Saturday, October 4, 2008

How to Not Fall in Love

How to Not Fall in Love

Don’t look at him.  Don’t notice the color of his eyes or the way his smile goes all crooked to the right or the really light almost invisible freckles spattered across his nose.  Don’t do this unless you absolutely positively have no other choice.  Make sure to remember this when you’re first introduced.  Looking in between the brows generally does the trick.

Don’t be friends.  Don’t find the things you have in common or count them towards your chances because everyone has things in common and everyone stands a chance if you let them.  It’s not unique.  Be sure to keep this in mind when he asks you what kind of music you like to listen to.  Just because you both like Coldplay doesn’t mean he wants to hold your hand.

Don’t give him your phone number and definitely don’t ask for his.  Don’t let the butterflies come to life in the pit of your stomach the first time his name shows up on the small screen and don’t let your voice crack when you try to nonchalantly answer with the ever popular “Hey what’s up?”.  If it comes to this point make it clear that you are and will always be busy.  The extra minutes you spend with him on the other end are not worth the nickels and dimes you shake from your old piggy bank that you keep stuffed in the back of your closet.

Don’t spend Friday nights on his couch talking about the smallest details of your mundane life when you could be out with friends.  Don’t tell him about how you feel abandoned sometimes because the people who you grow closest to seem to leave for different places and different people and don’t listen to him when he says he won’t leave you.  He doesn’t mean it the way you want him to and you can’t get back the hours of sleep you lose from thinking about those four simple words.

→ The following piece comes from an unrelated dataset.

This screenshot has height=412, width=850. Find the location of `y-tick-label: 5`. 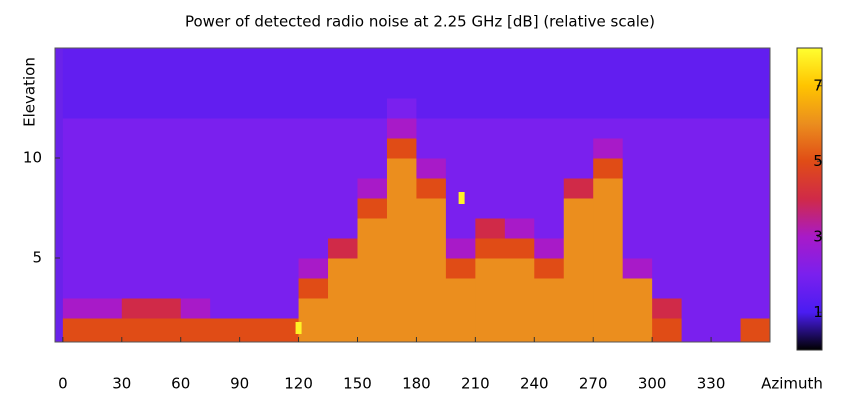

Don’t make him a mixtape that spells out exactly how you feel and that has all the songs from all the memorable moments the two of you have ever shared.  Don’t think he’ll appreciate or understand it or call you at two in the morning to suddenly air out the mutual feelings that have been sitting heavily in the air between you for the past few months.  They don’t exist.  At least not for him.  The only person who’ll actually listen to the mix anyway is you.

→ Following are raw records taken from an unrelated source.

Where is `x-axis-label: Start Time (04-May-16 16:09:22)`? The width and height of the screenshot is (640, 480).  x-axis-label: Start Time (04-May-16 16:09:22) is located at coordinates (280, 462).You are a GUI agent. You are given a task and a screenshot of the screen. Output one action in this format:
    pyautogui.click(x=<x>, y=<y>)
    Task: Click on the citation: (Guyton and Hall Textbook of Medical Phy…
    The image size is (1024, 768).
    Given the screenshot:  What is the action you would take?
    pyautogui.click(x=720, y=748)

Don’t analyze every little movement at the movie theater.  His knee touching yours is not a secret code that means “I want to be with you,” and the way your knuckles graze each other when you both reach for the popcorn is only a testament to the fact that you should have bought your own bag.

Don’t cry into your pillow the night he starts seeing the girl from the math class you are both in.  Don’t imagine what it would be like to be in her shoes.  Don’t think about how their first kiss (on the front steps of the school) should have been yours while you wait impatiently to walk home with him.  Don’t let the chaos ripping through your body start to tear at your chest and don’t let the tears creep up into your eyes when he finally turns and smiles at you with the friendly grin and not the one that she always gets now.  The shuddering breaths that leak from your chest will only make it worse.

Don’t let him in on what’s got you down.  Don’t pour your heart out and let all the desperation and frustration and humiliation trickle into your voice when you tell him that this wasn’t how things were supposed to be.  Don’t let him know that your heart was his from the start because he won’t know what to do with it and he certainly can’t keep it.  Don’t tell him the feelings and thoughts that have been echoing and bouncing around the walls in your head for days weeks months years.  Don’t say it and you won’t feel it.